Одним из тех, кто вытаскивал книги, был голландец средних лет с длинными седыми волосами, одетый во все черное, как пастор, хотя он не был похож на местных священнослужителей, если, конечно, позволительно отнести это слово к тем, кто смущает уши и прельщает души ересью Кальвина, гореть ему, подлецу, в геенне огненной вовеки веков. Я решил, что это какой-то муниципальный чиновник, и прошел бы своей дорогой, если бы мое внимание не привлек второй: когда он появился в дверях с охапкой книг, я увидел на нем форменную красную перевязь, принятую в нашей пехоте. Он был молод, с непокрытой головой, а мокрое от пота, черное от копоти лицо свидетельствовало, что ему уже не раз приходилось нырять в зев жаровни, которую являло собою здание ратуши. Шпага на перевязи, высокие сапоги перепачканы грязью и сажей, рукав колета дымится, а ему вроде бы и дела до того нет. Но вот наконец заметил, составил стопку книг на землю и, похлопав небрежно, загасил тлеющую ткань. Тут я смог разглядеть его: худой, остролицый, он носил негустые каштановые усики и маленькую бородку под нижней губой. На вид я дал бы ему лет двадцать – двадцать пять.
– Что стоишь как монумент? – проворчал он, признав во мне своего по выцветшему косому кресту, который я успел нашить на грудь нового колета. – Помог бы лучше.
Потом огляделся по сторонам, заметил женщин и детей, которые издали наблюдали за происходящим, и прожженным рукавом утер пот со лба.
– Черт, до смерти пить охота.
И с этими словами снова нырнул в двери вслед за голландцем. Поразмыслив, я решил сбегать к ближайшему дому, где в проеме сорванной с петель и в щепки разбитой двери испуганно жалось голландское семейство.
– Drinken, – сказал я, протягивая свои кувшины, а другой рукой берясь за кинжал.
Вероятно, голландцы поняли меня правильно, потому что сейчас же наполнили кувшины водой, и я отнес их к дверям ратуши, откуда с очередными стопками книг появились эти двое. Оба, с жадностью припав к воде, единым духом осушили кувшины, и, прежде чем снова скрыться в дыму, испанец обернулся ко мне и сдержанно произнес:
– Спасибо.
Поставив кувшины на землю, я снял свой бархатный колет и последовал за этим молодым человеком – поверьте, не потому, что, поблагодарив, он улыбнулся, не потому, что меня растрогали прожженная одежда или покрасневшие от дыма глаза; нет, благодаря этому безвестному солдату мне вдруг стало ясно: есть на свете нечто поважнее добычи.
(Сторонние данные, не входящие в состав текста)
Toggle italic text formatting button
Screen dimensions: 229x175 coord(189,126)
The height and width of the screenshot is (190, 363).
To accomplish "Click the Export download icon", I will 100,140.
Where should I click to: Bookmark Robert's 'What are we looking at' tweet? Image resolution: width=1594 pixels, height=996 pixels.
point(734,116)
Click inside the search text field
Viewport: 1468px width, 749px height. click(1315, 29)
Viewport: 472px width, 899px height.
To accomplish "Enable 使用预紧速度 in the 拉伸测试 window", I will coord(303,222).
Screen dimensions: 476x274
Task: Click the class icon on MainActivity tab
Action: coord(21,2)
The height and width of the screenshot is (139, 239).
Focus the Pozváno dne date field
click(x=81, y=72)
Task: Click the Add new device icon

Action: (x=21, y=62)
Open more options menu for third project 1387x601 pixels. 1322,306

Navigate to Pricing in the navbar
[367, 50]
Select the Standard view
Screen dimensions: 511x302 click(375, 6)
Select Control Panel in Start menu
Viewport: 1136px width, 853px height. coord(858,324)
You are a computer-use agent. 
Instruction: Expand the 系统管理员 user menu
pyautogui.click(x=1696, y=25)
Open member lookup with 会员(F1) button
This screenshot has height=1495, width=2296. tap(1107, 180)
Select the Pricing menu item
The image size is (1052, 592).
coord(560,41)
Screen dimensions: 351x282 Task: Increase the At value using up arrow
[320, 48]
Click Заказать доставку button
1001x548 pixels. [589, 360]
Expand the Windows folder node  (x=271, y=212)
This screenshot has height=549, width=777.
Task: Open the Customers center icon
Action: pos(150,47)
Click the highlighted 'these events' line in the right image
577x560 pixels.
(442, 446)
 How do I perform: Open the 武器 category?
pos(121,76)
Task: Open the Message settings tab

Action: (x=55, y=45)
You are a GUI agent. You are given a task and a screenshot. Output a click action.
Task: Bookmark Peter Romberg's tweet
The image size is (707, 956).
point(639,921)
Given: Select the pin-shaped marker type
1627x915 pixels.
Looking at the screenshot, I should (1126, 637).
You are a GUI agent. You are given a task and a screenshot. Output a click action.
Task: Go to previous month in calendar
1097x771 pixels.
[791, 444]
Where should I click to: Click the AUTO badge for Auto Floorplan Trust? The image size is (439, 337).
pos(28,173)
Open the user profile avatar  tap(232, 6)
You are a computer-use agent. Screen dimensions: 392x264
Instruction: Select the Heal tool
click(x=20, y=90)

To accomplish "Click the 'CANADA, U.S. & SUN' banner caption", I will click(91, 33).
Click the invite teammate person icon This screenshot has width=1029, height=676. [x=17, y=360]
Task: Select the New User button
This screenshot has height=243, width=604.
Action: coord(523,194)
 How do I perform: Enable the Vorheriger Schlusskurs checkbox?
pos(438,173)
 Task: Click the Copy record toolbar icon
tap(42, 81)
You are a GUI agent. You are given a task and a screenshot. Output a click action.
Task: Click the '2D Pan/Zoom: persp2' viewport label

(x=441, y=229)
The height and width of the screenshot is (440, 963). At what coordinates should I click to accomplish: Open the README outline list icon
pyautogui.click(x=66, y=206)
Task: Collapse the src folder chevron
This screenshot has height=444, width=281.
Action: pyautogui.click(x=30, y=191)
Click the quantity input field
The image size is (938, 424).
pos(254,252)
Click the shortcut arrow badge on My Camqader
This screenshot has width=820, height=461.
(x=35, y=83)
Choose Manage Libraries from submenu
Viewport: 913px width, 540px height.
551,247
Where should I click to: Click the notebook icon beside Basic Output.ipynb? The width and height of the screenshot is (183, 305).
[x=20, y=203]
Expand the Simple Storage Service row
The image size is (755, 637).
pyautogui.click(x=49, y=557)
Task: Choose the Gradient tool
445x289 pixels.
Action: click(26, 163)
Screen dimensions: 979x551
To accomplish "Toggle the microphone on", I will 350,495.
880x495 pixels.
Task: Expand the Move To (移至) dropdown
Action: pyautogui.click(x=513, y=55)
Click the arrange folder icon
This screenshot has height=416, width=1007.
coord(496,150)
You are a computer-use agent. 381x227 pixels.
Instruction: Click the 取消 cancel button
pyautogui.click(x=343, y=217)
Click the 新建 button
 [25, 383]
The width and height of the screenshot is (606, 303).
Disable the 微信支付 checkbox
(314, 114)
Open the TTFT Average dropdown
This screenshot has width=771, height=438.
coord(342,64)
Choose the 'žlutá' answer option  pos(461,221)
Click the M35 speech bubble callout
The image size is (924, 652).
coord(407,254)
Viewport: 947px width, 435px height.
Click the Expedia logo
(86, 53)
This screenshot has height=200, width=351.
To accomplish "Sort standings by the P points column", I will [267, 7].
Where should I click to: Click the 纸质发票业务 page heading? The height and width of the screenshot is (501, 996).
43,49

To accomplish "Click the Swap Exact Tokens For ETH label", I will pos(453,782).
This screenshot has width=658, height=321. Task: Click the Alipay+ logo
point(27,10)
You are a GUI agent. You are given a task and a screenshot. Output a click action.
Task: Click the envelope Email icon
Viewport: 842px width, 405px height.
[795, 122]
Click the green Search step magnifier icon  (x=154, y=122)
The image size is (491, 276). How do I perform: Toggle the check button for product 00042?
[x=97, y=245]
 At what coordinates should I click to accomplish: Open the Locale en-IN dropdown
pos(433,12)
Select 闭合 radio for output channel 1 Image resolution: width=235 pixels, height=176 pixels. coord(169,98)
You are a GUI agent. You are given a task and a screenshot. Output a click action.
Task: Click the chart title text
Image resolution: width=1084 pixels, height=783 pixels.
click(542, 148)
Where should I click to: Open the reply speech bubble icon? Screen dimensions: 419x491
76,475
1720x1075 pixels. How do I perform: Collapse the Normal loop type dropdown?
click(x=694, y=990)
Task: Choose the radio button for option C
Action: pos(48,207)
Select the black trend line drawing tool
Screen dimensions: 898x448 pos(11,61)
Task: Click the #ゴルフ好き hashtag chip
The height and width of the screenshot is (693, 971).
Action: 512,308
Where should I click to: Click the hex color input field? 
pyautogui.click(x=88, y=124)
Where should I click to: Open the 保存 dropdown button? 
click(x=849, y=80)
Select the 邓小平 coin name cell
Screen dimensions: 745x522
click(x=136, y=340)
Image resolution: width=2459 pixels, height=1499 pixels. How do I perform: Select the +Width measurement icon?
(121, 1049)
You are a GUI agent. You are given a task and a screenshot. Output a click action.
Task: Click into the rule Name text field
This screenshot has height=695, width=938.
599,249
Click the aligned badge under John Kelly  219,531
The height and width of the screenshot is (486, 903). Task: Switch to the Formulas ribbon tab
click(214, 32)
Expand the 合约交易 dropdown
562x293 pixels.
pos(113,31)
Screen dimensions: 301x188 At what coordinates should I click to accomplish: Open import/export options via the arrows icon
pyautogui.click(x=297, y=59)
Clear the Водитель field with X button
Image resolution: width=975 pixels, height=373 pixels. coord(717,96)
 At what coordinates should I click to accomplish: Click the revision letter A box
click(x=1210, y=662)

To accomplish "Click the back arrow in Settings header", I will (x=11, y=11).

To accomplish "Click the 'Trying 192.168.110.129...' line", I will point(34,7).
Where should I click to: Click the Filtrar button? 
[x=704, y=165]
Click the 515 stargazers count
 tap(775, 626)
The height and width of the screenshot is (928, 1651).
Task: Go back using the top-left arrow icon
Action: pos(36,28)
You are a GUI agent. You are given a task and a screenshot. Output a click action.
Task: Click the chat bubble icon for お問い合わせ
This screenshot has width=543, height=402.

Хотя, если повезет, за день можешь получить больше, чем от казны – за год. И вот, набрав полные легкие воздуха, закрыв рот и нос платком, пригнувшись, чтобы уберечь глаза от летевших со всех сторон искр, я снова и снова нырял в густой дым и снимал книги с горящих полок, пока раскаленный воздух не начал обжигать мне нутро при каждом вздохе, жар не сделался совсем уж нестерпимым, а большая часть книг не превратилась в пепел и прах – не влюбленный прах, воспетый в прелестном сонете дона Франсиско [6], а тот, в котором бесследно исчезли столько часов упорного и усердного труда, столько любви, столько мудрости, столько жизней, способных просветить и вразумить своим примером неисчислимое множество других жизней.
После очередной ходки горящая кровля со страшным грохотом обрушилась у нас за спиной, и мы остались снаружи, распяленными ртами жадно хватая свежий воздух, одурело оглядывая друг друга, плача от дыма, утирая липкий пот рукавами. У наших ног высилась груда спасенных от гибели книг и рукописей – примерно десятая часть, прикинул я, того, что сгорело. В изнеможении опустившись на колени рядом с этой кучей, кашлял и лил слезы голландец в черном. А солдат, немного отдышавшись, улыбнулся мне так же, как в ту минуту, когда благодарил за принесенную воду.
– Как тебя зовут, мальчуган?
Я выпрямился, перебарывая последний приступ кашля.
– Иньиго Бальбоа. Роты капитана Кармело Брагадо.
Это не вполне соответствовало действительности. Под началом вышеназванного капитана служил мой хозяин Диего Алатристе, я же числился там постольку-поскольку, ибо паж есть нечто среднее между слугой и вьючным мулом, но уж никак не солдат.
Однако незнакомец не обратил внимания на неточность моего высказывания.
– Спасибо тебе, Иньиго Бальбоа, – промолвил он.
Широкая улыбка осветила его черное от сажи и лоснящееся от пота лицо.
– Когда-нибудь, – прибавил он, – ты вспомнишь о том, что сделал сегодня.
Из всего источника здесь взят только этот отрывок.